Deterioro de las expectativas

Tras seis meses de ajuste, cede la confianza del consumidor

La confianza de los consumidores argentinos no sólo muestra una baja en julio, sino que se encuentra muy por debajo del último pico registrado en enero.
sábado, 16 de julio de 2016 · 10:57

Así surge de un estudio realizado por Thompson Reuters /Ipsos Argentina que señala que este mes, los 45,6 puntos alcanzados por el índice se encuentra 2,2 puntos por debajo de junio y muy lejos de los 55,7 puntos de enero.

El buen clima que trajo consigo el cambio de Gobierno, comenzó a traducirse rápidamente en una tendencia a la baja de este índice en los meses siguientes.

En el séptimo mes del año, se observan unos 10 puntos por debajo del pico, y la confianza al consumidor no muestra signos de recuperación.Según aclara el estudio, uno de los subíndices que lo componen es el de Expectativa de Empleo.

En este caso, julio registró un 48,3, muy por debajo de junio que mostró 53,3 puntos. Sin dudas uno de los puntos más sensibles al momento de analizar las expectativas de las familias.

También muestran signos de deterioro los subíndices de percepción de la situación financiera personal que después de un repunte en el arranque del año en el que tocó los 43,7 puntos, fue descendiendo hasta los niveles actuales de estancamiento en torno a los 31 puntos.

Junto con este subíndice, Thompson Reuters /Ipsos, evaluaron la percepción de la situación personal combinada con el escenario económico.

Nuevamente se registra una baja en el último trimestre de 3 puntos, después de haber alcanzado en enero los 72,7 puntos, lo más elevado del último año.Algo similar sucede con el gasto de las familias sobre bienes durables.
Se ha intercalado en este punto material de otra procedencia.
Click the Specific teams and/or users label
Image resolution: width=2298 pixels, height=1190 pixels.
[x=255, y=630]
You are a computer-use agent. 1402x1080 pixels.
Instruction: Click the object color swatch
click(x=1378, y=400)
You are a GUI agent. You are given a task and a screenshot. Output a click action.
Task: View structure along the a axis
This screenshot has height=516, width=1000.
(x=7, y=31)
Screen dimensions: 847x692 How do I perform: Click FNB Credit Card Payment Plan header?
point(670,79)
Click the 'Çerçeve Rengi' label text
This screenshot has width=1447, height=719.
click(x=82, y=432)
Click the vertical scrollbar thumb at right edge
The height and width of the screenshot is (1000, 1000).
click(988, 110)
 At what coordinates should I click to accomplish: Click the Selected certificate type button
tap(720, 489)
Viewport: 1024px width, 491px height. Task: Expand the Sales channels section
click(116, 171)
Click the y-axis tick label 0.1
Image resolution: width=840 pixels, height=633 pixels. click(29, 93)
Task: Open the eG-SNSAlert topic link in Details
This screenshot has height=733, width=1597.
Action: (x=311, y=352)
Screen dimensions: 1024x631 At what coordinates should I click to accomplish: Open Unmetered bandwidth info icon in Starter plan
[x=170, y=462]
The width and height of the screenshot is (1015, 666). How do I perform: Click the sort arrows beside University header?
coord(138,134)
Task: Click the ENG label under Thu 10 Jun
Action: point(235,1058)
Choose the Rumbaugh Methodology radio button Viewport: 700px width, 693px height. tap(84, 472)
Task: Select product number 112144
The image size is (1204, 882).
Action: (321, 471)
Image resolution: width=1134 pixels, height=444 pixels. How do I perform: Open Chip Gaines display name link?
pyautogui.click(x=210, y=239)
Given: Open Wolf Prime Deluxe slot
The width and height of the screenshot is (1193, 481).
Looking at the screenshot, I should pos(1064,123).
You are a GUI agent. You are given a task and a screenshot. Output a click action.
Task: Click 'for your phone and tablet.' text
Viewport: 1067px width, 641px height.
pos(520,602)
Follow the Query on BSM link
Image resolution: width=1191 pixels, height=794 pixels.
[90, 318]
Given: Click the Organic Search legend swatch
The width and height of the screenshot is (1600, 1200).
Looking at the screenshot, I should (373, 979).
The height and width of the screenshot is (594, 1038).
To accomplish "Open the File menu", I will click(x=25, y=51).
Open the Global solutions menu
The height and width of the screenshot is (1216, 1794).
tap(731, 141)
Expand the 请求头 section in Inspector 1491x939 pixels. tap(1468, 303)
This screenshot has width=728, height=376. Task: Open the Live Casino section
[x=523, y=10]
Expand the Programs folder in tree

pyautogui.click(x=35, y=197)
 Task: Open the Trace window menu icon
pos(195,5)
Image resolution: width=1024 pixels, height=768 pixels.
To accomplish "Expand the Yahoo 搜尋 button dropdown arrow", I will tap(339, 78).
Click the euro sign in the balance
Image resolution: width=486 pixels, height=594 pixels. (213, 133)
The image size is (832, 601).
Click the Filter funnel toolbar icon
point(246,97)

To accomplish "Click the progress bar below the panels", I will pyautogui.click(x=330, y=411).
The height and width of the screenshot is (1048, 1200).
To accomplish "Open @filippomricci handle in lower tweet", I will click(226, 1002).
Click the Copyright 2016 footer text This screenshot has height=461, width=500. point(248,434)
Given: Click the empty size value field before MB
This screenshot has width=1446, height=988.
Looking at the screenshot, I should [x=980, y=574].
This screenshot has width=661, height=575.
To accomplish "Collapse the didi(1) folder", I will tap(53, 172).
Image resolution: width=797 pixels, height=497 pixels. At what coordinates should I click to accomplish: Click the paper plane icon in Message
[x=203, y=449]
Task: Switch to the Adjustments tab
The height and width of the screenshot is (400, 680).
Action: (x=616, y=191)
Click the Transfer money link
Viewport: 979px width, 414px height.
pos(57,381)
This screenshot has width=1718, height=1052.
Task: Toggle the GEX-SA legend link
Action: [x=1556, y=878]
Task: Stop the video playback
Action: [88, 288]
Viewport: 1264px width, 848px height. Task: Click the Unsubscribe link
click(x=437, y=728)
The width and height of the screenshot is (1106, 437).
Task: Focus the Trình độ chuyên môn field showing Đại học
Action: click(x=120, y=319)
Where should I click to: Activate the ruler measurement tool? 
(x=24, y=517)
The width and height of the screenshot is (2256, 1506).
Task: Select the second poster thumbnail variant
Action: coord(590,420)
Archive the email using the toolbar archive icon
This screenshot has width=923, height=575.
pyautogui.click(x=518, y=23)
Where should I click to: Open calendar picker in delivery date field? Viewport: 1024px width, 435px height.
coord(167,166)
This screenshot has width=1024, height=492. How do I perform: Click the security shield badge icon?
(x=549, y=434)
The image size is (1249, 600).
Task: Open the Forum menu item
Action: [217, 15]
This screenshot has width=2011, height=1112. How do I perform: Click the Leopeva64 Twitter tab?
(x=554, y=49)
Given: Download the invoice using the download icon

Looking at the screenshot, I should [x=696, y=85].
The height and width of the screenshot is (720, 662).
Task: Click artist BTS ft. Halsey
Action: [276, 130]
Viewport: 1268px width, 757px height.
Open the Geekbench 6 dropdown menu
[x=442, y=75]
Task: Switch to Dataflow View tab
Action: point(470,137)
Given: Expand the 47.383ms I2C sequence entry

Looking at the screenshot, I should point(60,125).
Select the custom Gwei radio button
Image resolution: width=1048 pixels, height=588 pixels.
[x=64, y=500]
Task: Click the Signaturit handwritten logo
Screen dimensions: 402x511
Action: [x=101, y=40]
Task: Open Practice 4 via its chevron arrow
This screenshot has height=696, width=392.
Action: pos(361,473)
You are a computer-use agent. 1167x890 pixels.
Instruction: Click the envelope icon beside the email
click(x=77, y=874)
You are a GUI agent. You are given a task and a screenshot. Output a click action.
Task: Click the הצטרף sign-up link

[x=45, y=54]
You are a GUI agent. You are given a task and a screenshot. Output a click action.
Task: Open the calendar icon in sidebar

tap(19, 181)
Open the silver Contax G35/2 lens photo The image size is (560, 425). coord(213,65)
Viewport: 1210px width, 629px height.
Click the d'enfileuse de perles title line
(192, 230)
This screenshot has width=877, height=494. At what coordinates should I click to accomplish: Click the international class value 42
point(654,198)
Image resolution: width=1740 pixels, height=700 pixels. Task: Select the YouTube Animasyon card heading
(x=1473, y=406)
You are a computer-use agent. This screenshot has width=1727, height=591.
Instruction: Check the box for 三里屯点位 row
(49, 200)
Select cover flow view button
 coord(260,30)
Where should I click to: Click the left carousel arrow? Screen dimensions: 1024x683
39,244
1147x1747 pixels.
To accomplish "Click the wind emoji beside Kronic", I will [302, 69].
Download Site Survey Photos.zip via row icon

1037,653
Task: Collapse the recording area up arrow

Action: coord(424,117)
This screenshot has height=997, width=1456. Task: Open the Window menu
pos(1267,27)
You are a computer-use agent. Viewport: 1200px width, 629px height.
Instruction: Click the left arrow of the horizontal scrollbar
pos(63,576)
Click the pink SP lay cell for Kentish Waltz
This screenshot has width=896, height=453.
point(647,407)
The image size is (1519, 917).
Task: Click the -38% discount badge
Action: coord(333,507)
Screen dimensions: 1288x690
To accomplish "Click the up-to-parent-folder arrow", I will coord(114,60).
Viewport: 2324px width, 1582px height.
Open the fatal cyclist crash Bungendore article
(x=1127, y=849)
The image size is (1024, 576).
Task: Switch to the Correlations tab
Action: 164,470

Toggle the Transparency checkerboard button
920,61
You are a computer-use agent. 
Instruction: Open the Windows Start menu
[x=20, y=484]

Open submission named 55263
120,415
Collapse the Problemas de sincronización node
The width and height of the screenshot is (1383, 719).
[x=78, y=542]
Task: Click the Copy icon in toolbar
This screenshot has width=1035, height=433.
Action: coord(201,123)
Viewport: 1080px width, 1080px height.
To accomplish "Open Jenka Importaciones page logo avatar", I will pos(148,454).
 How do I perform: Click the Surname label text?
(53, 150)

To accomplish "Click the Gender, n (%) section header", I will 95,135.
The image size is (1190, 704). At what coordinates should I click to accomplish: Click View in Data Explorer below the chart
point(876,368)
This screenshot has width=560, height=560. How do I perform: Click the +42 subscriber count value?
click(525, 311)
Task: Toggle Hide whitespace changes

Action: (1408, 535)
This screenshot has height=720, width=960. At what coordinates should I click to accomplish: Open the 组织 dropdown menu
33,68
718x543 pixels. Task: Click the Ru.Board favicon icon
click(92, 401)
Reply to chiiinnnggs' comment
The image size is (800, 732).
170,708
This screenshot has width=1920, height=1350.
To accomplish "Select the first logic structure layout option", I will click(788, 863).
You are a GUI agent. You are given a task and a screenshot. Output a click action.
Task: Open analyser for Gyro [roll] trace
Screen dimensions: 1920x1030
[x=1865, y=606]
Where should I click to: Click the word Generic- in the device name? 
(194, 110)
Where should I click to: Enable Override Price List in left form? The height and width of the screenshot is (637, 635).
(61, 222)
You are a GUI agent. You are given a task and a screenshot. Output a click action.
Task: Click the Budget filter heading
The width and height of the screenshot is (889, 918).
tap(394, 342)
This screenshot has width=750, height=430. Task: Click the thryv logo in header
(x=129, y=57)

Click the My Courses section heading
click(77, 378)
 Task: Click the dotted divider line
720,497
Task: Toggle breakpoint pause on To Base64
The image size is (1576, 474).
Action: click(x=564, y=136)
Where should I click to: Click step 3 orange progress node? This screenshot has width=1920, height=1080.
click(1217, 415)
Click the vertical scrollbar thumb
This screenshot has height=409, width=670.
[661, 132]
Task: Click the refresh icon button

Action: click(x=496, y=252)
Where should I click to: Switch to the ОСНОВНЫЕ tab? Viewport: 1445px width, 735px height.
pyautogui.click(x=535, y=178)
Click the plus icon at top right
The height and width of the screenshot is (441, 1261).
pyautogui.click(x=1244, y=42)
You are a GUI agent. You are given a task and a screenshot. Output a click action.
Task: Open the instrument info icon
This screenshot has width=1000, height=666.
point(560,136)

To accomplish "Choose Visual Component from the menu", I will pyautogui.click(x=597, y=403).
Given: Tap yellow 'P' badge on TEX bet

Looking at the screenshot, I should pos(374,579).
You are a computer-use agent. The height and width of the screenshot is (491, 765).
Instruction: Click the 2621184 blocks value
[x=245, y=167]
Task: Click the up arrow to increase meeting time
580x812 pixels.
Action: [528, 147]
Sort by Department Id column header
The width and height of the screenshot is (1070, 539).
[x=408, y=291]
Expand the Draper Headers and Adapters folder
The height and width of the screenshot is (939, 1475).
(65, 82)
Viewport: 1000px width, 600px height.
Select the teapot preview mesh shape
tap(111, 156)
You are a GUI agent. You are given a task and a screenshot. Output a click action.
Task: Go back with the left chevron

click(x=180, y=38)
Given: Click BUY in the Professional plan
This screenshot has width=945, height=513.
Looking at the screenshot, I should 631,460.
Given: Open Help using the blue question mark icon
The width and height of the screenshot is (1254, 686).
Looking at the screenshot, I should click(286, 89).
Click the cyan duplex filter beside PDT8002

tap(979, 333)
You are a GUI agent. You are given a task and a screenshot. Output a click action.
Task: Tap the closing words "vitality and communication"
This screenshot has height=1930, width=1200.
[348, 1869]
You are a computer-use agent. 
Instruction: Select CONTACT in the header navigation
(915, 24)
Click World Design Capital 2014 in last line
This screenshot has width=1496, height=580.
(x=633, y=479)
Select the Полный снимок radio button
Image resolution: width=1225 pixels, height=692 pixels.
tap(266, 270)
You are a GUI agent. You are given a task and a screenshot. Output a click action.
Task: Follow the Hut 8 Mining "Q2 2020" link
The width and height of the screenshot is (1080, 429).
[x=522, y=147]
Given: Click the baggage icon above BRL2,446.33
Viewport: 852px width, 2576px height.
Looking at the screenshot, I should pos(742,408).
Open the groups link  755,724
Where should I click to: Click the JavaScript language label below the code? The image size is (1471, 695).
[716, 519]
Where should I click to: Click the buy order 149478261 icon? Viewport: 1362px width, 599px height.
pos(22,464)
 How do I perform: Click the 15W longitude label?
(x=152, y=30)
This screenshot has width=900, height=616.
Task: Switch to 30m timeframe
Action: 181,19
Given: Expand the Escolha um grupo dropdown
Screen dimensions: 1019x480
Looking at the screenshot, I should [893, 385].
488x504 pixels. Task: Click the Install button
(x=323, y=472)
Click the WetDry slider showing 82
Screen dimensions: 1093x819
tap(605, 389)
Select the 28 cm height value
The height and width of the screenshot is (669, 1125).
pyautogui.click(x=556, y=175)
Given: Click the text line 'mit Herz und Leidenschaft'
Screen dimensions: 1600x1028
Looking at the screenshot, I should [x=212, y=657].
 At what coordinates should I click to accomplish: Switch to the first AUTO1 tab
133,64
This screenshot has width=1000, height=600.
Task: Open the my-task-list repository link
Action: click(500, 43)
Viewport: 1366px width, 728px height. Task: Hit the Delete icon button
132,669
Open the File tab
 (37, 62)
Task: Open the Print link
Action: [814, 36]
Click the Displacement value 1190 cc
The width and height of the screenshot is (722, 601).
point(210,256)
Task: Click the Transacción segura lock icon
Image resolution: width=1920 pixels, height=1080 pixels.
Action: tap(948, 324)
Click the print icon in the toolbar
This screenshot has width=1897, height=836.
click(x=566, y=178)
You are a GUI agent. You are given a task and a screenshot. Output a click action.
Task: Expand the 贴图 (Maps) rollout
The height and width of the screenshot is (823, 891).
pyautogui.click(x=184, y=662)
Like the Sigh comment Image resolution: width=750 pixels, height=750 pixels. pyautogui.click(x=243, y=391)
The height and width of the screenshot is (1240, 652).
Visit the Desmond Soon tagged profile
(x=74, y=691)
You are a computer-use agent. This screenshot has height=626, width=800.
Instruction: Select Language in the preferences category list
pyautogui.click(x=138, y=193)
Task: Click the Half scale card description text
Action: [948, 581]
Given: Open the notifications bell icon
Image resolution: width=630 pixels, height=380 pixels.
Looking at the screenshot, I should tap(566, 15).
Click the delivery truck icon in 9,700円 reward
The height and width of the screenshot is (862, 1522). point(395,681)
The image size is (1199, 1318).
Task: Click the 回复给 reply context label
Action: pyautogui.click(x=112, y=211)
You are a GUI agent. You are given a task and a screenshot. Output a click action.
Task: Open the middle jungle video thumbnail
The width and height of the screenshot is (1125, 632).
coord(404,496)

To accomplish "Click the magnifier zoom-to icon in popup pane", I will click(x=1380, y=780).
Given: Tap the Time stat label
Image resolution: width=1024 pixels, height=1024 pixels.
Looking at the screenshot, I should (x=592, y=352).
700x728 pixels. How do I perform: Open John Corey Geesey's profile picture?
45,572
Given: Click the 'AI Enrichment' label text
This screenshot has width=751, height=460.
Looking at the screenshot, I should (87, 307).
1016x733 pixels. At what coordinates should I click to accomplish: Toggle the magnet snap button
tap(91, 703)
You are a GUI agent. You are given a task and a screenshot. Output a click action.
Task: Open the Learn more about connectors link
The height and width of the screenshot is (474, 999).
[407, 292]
En este caso la caída desde enero hasta la fecha es más pronunciada y la baja alcanza los 13 puntos. El pico con el cambio de gestión fue de 50 puntos, para ubicarse en julio en los 38,3 informados.

La caída con respecto a junio es de apenas 0,7% pero la tendencia del último trimestre es a la baja.

Las cifras señalan en conjunto, un deterioro de las expectativas de las familias tanto a nivel personal, específicamente financiero, como también las confianza en la seguridad laboral que coincide con los meses de publicación de un elevado nivel de inflación.

En el caso de las expectativas que combinan la situación personal con la del país, si bien la tendencia también es negativa en los últimos meses, las mediciones no llegan a perforar el piso de los 67,5 puntos en lo que va del año.